**Pixel coordinate grounding data**
*** Begin section ***

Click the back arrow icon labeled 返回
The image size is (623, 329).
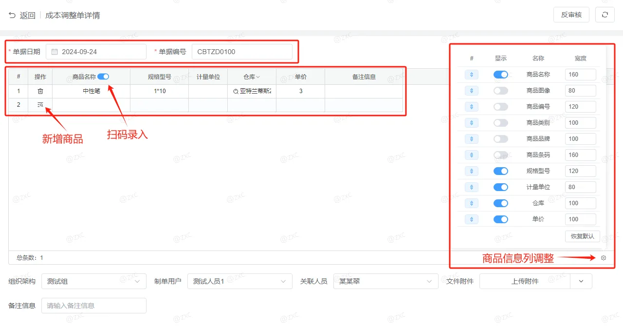pos(12,15)
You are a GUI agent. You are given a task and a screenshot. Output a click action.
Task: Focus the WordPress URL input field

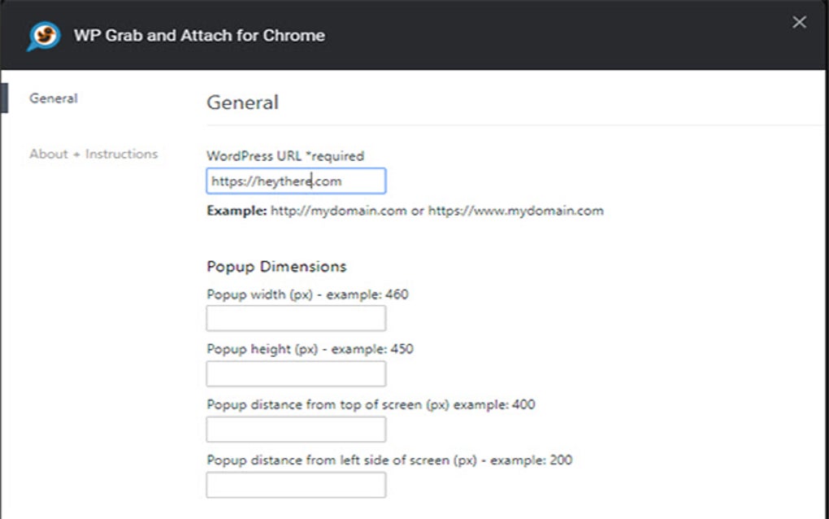296,181
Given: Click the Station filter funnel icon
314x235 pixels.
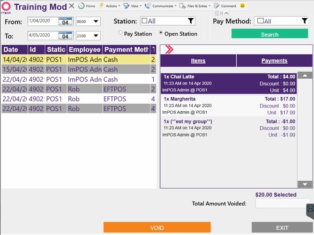Looking at the screenshot, I should tap(191, 21).
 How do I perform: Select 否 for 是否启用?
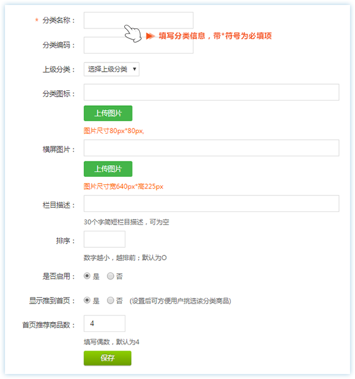click(110, 276)
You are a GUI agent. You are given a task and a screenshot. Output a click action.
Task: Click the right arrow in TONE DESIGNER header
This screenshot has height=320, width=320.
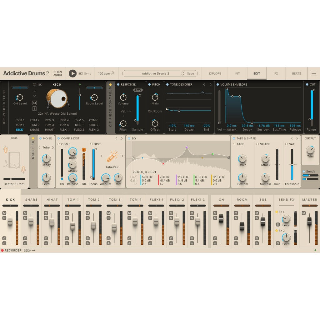coord(210,84)
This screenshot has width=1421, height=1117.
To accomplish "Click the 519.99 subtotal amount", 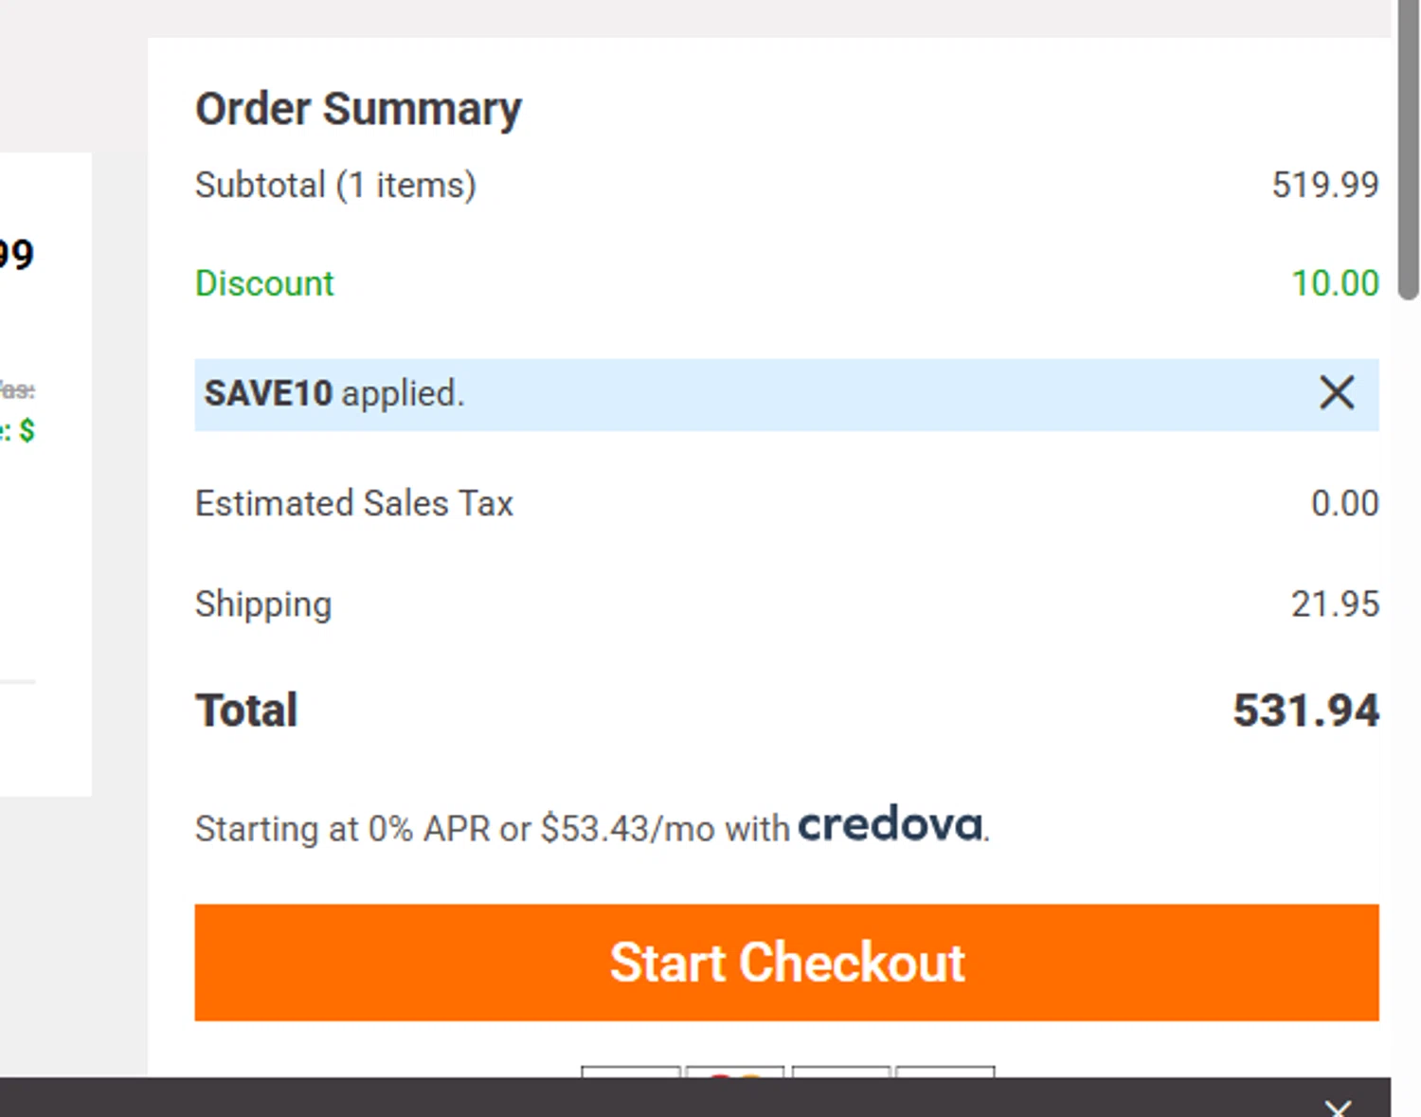I will pos(1324,185).
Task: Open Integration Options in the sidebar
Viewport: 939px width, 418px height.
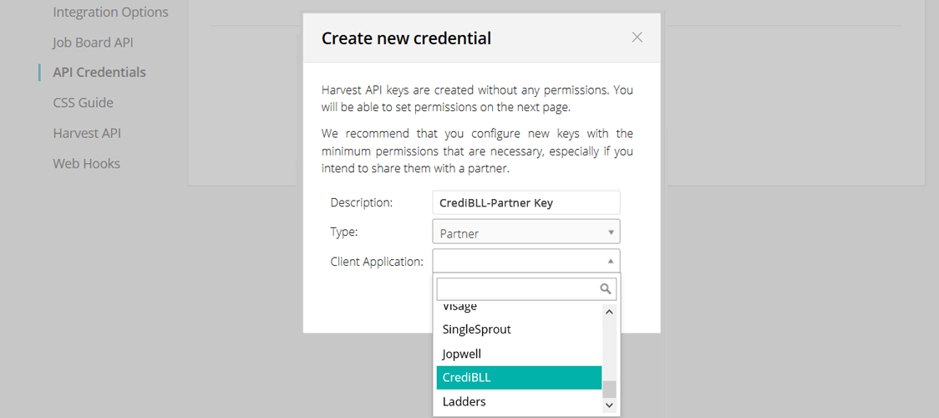Action: [110, 13]
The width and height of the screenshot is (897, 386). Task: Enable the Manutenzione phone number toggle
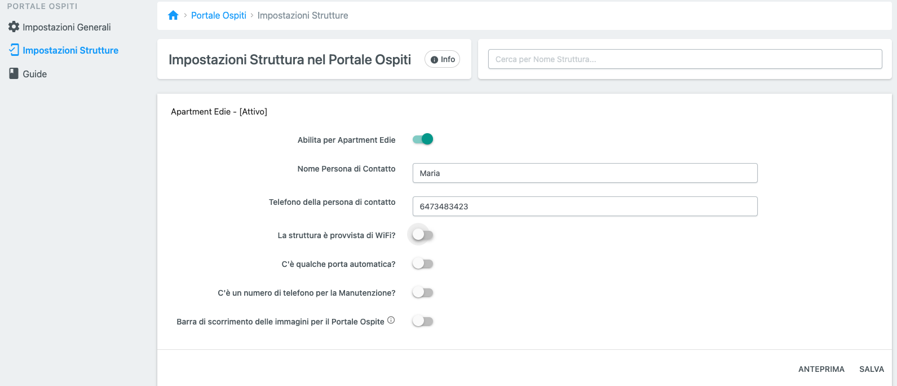422,292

*** End section ***

**What is being asked**
Find and copy each line of the data where "arrow" is present.

**Response area**
Click the back arrow icon labeled 返回
Task: Click the right arrow in TONE DESIGNER header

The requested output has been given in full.